Tom le tendió la mano. Después que se la estrechó, Liberty se encontró con otra esperándolo.

– En líneas generales, su ganado es bueno -admitió Emily, poniendo la mano de tal modo que no la pudiese eludir.

– Gracias. ¿Podría repetirme su nombre, por favor?

– Emily Walcott. Soy hija de Edwin Walcott y estoy estudiando veterinaria. Creo que ese bayo de manchas negras que usted llama Gambler tiene una leve inflamación sinovial en el casco trasero exterior que sería conveniente atender.
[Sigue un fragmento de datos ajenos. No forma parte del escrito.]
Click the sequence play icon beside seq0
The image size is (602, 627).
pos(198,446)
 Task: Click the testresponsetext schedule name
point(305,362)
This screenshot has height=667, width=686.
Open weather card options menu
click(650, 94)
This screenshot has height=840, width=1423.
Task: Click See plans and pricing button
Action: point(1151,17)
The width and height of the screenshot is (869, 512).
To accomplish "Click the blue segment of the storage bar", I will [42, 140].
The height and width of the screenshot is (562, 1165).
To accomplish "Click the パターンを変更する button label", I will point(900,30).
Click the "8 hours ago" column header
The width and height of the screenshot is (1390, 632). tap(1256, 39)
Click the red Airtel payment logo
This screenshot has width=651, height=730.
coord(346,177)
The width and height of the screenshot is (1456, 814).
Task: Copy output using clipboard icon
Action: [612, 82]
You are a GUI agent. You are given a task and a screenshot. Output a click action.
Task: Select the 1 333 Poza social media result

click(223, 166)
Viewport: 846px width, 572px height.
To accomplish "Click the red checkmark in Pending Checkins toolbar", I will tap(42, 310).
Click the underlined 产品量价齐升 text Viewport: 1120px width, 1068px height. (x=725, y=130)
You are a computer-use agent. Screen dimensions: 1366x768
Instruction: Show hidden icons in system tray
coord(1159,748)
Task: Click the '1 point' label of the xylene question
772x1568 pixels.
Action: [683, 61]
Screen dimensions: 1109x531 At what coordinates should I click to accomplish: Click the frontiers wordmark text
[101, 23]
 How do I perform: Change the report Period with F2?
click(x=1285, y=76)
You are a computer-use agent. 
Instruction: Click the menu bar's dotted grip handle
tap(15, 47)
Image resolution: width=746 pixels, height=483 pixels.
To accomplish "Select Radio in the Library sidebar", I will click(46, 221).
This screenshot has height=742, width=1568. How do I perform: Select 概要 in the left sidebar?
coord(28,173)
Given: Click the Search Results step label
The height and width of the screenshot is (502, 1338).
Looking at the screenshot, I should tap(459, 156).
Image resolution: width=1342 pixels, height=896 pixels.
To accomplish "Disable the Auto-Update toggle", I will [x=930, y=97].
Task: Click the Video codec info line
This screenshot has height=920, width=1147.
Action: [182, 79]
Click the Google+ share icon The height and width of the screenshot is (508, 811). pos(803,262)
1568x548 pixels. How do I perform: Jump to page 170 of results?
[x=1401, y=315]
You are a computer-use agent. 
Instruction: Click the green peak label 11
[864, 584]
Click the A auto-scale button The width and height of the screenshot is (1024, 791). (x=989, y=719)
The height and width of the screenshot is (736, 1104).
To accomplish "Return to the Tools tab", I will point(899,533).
Mi opinión es que tal vez haya sufrido una pequeña luxación de la que usted ni se enteró. Aunque no es para preocuparse, en su lugar yo lo trataría con partes iguales de tintura de alcanfor y de yodo, y si llegara a aumentar de tal modo que la presión de un lado la hiciera sobresalir del otro, habría que drenar y vendar. En ese caso, tendré el mayor gusto en venir a hacerlo. Puede encontrarme en el establo de mi padre casi todos los días. Adiós, señor Liberty.

Emily y Tom montaron e hicieron trotar a sus animales por el camino particular, divertidos y satisfechos. En cuanto quedaron fuera del alcance de los oídos, el joven soltó la carcajada.

– ¡Ha visto la expresión que tenía!

Emily también rió.

– Sé que yo estaba alardeando, pero no pude resistirlo.

– Ese asno pomposo se lo merecía.

– Tendría que estar acostumbrada. Soy mujer y, a fin de cuentas, las mujeres son mejores para limpiar cocinas y aporrear la masa del pan, ¿no?

– Dudo de que Liberty siga opinando así.

Emily le lanzó una agradecida mirada de soslayo.

– Gracias, Jeffcoat, ha sido divertido.

– Sí, toda la tarde lo ha sido.

Durante algún tiempo cabalgaron en amistoso silencio, habituándose a cierto grado de asombro que les quedaba, después del comienzo turbulento. Era esa hermosa hora del día que impulsa a la amistad. Tras ellos, una candente bola anaranjada estaba sumergida a medias tras las cumbres. Delante, las sombras suyas y de los caballos eran caricaturas que se deslizaban sobre las hierbas a los lados del camino. Perturbaron a una gran bandada de cuervos que se alejaron aleteando hacia las montañas. Al pasar ante un estrecho arroyo, asustaron a una garza, que se fue volando hasta un grupo de peñascos. Pasaron ante un sitio donde el chamico en flor extendía como una sábana de color sus flores rosadas que el sol crepuscular tornaba doradas. Y más lejos, se volvieron a mirar una ardilla con pinchos inmóvil, tan erguida como su propia sombra. Una alondra gorjeaba desde una cerca al lado del camino y por el cielo pasó un azor lanzando su canto de caza.